The NAB Ordinance could not be amended since it has constitutional protection, he said. Naek underscored the need to amend the law for special courts to hear cases against political personalities. Regular courts should hear these cases, he said.
In 1997, then Nawaz government set up an Ehtesab Commission under the Ehtesab Act which started a political vendetta, he said. Due to the cases registered in the commission, which was headed by a political person, Senator Saif-ur-Rehman, Asif Zardari had to move from one city to the other for hearings on the cases against him, he said.
Naek said that NRO was promulgated after none of the cases, which had been pending for over 11 years, could be proved on merit and were in-conclusive. The government also wants to bring in a law under which if a case against an accused was not decided within a certain period, it would stand terminated, he said.
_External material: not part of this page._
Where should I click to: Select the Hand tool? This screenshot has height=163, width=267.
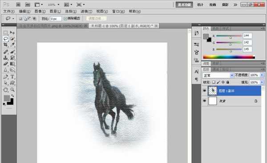tap(6, 90)
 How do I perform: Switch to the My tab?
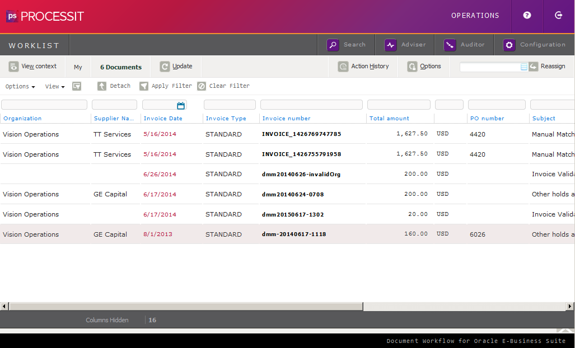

Talking to journalists outside the Parliament House, Naek said that future of former president Pervez Musharraf would be decided by Parliament. The government would soon take notice of the case regarding burial of women, he said, adding that the perpetrators would be dealt with iron hands.
The minister said the judges would take oath according to the constitution and not under the provisional constitutional order.